Никто не понял, почему эта сумасшедшая зовет их Аарона таким странным именем, однако же за обедом, когда все более-менее оправились от удивления, Лотта объяснила, что в 1914 году в новехонькой прусской униформе он до того походил на кайзера Вильгельма, что она прозвала его Вили. Жене его в этом имени послышалось нечто до того очаровательно-точное, отважное, но при этом ласковое, что она тоже стала звать мужа Вили – сперва с упреком, потом шутя, а после и вовсе по привычке, так что в конце концов все, даже родная мать, иначе как Вили его и не называли – а чаще Вилико, в уменьшительной греко-иудейско-испанской форме.
– Вилико – предатель, – некоторое время спустя сказала его мать.
– Я тогда и правда был в нее влюблен, – возразил Вили. – Тем более что все это происходило задолго до Лолы.
– А я и не о женщинах говорю. Ты как был Иудой, так и останешься.
Отправить воскресшую Лотту обратно в Бельгию ни у кого не хватило духу. Она стала секретаршей дедушки Нессима, время от времени позировала на уроках рисования у бабушки Клары, работала продавщицей у дедушки Козимо, а тот в конце концов сбагрил ее дедушке Исааку, который на ней и женился. На семейной фотографии, сделанной на их свадьбе в 1926 году в фешенебельных апартаментах главы семейства в Спортинге [2] окнами на залитое солнцем Средиземное море, бабушка Лотта стоит на веранде рядом с дедушкой Исааком, правая ее рука лежит на плече дедушки Вили. Мы умеем делиться, щурится дедушка Вили, нам приносят высочайшие жертвы, и женщины нас боготворят.
2
Спортинг – престижный район в Александрии.
Сухопарый пятидесятилетний Исаак на этом снимке старался спрятать плешь, а Нессим, которому до пенсии оставалось совсем чуть-чуть, выглядел старше матери, чья напускная радость в день сыновней свадьбы плохо маскировала тревогу.
– Он принц, а она крестьянка, – говорила она. – Только посмотрите, как она ходит. Словно у нее на ногах до сих пор деревянные башмаки.
– А у него на голове зато до сих пор следы невидимой кипы. Так что они квиты. Оставь их в покое, – обрывала ее дочь Эстер. – Всю жизнь любовницы, ни разу не был женат. Ему давно пора жениться.
– Да, но не на христианке же.
– Христианка, еврей, Бельгия, Египет, времена давно изменились, – вмешивался Вили. – Двадцатый век на дворе.
Но мать его была неумолима. И на фотографии смотрит подозрительно, точно Гекуба на новоприбывшую Елену.

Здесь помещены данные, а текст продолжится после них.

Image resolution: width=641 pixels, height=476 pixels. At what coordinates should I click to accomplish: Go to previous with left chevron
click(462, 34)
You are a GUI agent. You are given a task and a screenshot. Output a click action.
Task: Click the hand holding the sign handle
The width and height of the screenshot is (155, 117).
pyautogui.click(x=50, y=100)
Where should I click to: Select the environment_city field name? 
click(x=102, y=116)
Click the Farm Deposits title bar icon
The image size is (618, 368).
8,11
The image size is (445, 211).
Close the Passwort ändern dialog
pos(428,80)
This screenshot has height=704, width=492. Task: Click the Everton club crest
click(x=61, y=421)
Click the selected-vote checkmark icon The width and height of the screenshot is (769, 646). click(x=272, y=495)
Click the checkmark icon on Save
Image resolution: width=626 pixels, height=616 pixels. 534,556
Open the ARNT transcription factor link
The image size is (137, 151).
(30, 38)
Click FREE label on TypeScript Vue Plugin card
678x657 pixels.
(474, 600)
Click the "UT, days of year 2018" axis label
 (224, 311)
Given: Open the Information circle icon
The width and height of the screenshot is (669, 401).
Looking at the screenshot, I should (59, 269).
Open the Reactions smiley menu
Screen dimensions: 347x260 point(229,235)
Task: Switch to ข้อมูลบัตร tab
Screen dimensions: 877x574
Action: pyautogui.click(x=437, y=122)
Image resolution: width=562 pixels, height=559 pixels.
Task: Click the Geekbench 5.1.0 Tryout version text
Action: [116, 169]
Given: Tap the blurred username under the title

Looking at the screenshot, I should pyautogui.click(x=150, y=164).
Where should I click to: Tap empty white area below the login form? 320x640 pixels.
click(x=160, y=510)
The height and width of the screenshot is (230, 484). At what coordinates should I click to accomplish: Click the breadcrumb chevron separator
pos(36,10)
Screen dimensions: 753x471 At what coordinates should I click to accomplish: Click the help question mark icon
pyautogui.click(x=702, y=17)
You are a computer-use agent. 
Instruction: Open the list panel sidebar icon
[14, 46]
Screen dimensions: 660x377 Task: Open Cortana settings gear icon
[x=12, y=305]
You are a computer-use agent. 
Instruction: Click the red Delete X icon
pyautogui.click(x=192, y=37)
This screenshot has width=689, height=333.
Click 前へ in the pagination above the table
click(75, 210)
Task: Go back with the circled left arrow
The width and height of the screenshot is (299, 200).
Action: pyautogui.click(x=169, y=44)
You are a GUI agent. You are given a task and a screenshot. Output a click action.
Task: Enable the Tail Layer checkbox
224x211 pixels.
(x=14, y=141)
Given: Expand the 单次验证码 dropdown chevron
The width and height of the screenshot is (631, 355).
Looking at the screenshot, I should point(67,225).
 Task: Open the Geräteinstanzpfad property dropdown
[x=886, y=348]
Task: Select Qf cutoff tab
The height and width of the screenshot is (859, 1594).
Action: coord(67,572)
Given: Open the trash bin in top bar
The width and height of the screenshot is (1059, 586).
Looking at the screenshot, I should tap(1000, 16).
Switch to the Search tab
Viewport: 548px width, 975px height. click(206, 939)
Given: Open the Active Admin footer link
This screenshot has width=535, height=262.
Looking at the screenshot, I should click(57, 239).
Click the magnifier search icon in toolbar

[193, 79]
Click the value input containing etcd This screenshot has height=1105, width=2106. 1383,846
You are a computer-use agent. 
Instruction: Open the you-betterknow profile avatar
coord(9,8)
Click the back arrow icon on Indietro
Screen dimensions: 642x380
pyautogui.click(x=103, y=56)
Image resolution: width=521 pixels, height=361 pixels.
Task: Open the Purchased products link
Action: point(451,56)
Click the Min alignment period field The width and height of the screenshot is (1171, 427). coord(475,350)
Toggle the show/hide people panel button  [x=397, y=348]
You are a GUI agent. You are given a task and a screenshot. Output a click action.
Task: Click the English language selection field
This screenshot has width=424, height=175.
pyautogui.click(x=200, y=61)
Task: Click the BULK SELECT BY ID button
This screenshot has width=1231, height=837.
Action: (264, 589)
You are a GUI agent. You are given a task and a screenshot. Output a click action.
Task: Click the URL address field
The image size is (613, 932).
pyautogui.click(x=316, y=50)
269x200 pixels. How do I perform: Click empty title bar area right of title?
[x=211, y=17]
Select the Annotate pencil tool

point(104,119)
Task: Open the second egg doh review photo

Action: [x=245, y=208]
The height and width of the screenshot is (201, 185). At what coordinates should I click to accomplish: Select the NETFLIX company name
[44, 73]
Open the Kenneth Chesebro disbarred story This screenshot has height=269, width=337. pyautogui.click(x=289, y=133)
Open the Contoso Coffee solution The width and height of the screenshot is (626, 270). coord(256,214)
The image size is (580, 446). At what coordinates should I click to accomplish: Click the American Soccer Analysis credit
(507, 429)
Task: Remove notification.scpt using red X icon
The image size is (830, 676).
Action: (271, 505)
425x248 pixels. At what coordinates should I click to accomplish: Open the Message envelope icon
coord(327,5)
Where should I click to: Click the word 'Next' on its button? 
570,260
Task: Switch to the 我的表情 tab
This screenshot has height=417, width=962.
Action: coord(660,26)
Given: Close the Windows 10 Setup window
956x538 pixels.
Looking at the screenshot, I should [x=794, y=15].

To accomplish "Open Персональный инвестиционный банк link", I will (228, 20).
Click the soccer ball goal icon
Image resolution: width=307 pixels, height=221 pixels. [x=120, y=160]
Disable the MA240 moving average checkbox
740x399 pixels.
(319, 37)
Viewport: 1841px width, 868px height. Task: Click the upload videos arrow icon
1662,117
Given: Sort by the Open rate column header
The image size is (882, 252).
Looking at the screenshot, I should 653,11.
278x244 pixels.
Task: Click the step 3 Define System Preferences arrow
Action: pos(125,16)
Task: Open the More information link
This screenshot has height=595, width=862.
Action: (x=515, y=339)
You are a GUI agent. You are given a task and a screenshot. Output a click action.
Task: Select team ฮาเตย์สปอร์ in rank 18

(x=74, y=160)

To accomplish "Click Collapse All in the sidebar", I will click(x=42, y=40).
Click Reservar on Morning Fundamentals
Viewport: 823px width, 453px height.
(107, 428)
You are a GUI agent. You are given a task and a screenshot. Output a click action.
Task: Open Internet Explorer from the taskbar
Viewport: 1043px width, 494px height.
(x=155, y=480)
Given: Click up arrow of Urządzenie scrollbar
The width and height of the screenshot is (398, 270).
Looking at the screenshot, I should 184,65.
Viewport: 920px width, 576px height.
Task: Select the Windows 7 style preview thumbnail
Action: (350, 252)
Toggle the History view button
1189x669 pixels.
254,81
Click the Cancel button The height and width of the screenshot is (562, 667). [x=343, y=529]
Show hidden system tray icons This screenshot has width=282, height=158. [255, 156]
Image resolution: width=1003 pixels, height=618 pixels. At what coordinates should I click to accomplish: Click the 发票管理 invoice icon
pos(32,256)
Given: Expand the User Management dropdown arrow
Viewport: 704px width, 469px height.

На заднем плане за их спинами сквозь французские окна веранды подглядывают трое египтян. Горничная Зейнаб, лет двадцати, не более, и уже десять лет в услужении у семейства, шаловливо улыбается. Повар Ахмед из Хартума сконфуженно отворачивается от фотографа, прикрывая лицо правой рукой. Его младшая сестра Латифа, тогда десятилетняя девочка, смотрит лукавыми темными глазами прямо в объектив.
Пока семейство оправлялось от фиаско с «Изоттой-Фраскини», дедушка Вили пробовал силы на совершенно ином поприще: он стал фашистом. Причем таким рьяным приверженцем Дуче, что по его настоянию вся семья носила черные рубашки и обзавелась здоровой фашистской привычкой ежедневно делать зарядку. От Вили не укрывалось ни одно нововведение, которое фашисты делали в итальянском языке, и он старательно изгонял благоприобретенные англицизмы из собственной речи, предпочтений и манеры одеваться; когда же Италия вступила в войну с Эфиопией, попросил родных пожертвовать золотые украшения итальянскому правительству, дабы финансировать мечту Дуче об империи.